Sorry I haven't responded to your recent comments, guys, I appreciate the interaction. This blog gives me some academic room that I appreciate, I just don't get to it as often as I'd like. Anyway, I hope everyone had a great Turkey Day. Here's some quick thoughts on the earlier posts.
I sympathize with Mark's response totally. In my deconstructing my understanding of the Bible, I in no way wish to jettison the ancient text that have withstood the test of time so much. I am more inclined to question our use of them and our understanding of their purpose than I am the actual significance they play. They have played such a central role for the church for so long, conspiracy theories make good movies, but the historical accuracy and scrutiny that the texts have withstood, I am not about to cast doubt on them. My deeper and more relevant question has to do with the actual closing of the canon. Who said it's closed? Who said there aren't other ancient . . . even modern texts that are significant for believers of the Christ? Sometimes we are guilty of making the Bible into an idol mistaking it for the source rather than simply a testifi-er to the source. Take, for example, Martin Luther King Jr.'s Letter from a Birmingham Jail . . . is there anything there that isn't Scripture? Even fits the letter motif :-)
I don't feel lost, like we don't have a reliable and accurate document (or collection of documents). I whole-heartedly trust the Bible and hold to its contents. But for what? That is the question I've really been wrestling. I supposed I was taught growing up that the Bible has all the anwers. It is a collection of answers. It tells us how we should live, how we should worship, how we should understand God. I'm not sure I follow that logic any more - actually I'm sure I don't.
I understand the Bible more like a story. It is a great cosmic story that breathes meaning, purpose, and direction to my life. It puts my own story into a larger and more complex and meaningful framework. I am part of someone else's story. In an of myself I am empty, lost, and neutral. However, understanding the larger picture of creation, redemption, sin and forgiveness I understand what life is about.
This perspective, however, underplays the importance of the Bible for telling me all the answers and how I should live and how I should worship. Instead it tells a story that makes a whole lot of sense. It relates a story that I want to strive after. I want to be like that. I want things to work out for me as they do for the others testified about in the story.

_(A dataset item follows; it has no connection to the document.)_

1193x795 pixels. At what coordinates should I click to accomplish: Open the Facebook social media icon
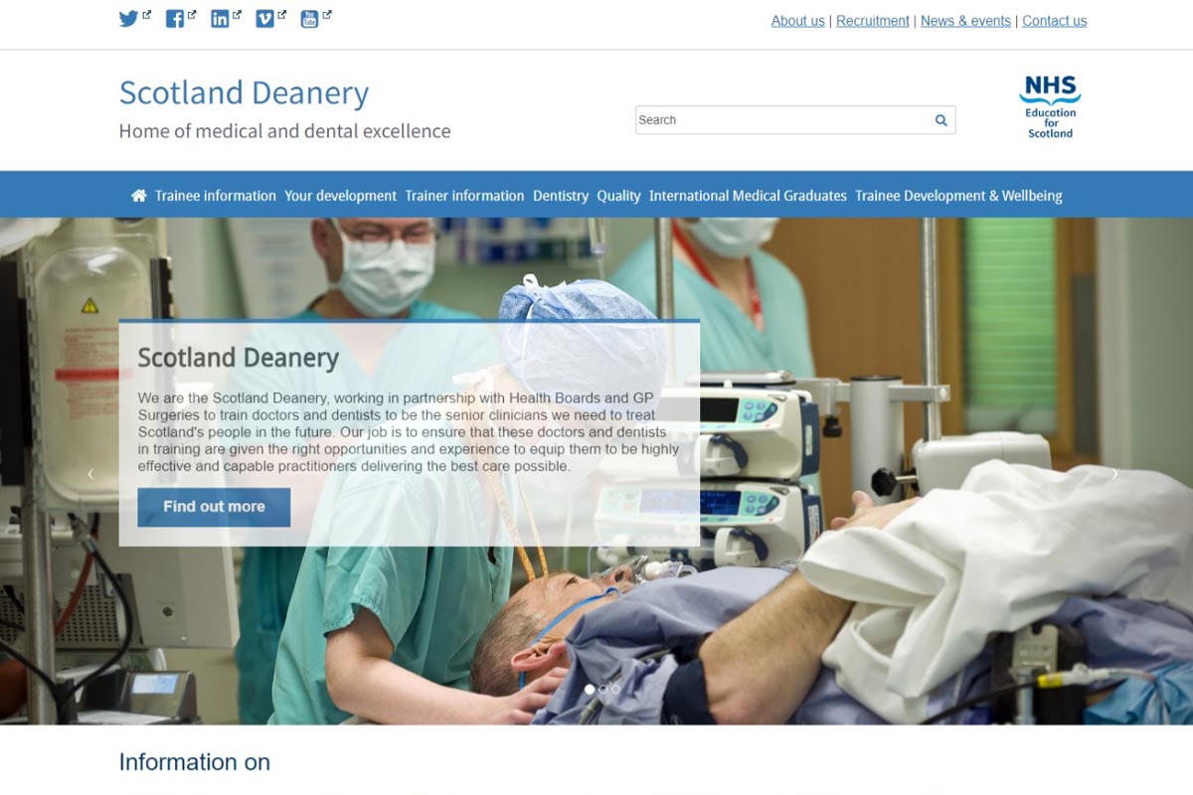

So as I read about Moses and the exodus, I see my own personal exodus (currently underway) of leaving the slavery of sin and oppression of evil desires. I see in David's character his great ability in leadership, but also his great aptitude towards his vulnerability - all themes I see in my own life. Actually, I am finishing up a class with our senior high students looking at the entire work of the BIble and considering the themes in teh Bible. THat is how the BIble is to be understood, in my mind - thematically. NOt book chapter and verse like we often refer to. It is the big picure that brushes the strokes on the painting, not the individual atoms of the paint - that is what I have been to tempted to focus on before.
And so, within the narrative, there is great variety and diversity. There isn't "a right way" always - only the way to Jesus. That way, though, hasn't been described in the precision that the way to offer sacrifices on the day of Atonement was described. That offers me great freedom, I believe. The church has focused too much on unifying our corporate practices and doctrine that we have failed to recapture and reliven the great call of discipleship offered by the Christ. That is what we must find in the pages of the text - the way of discipleship.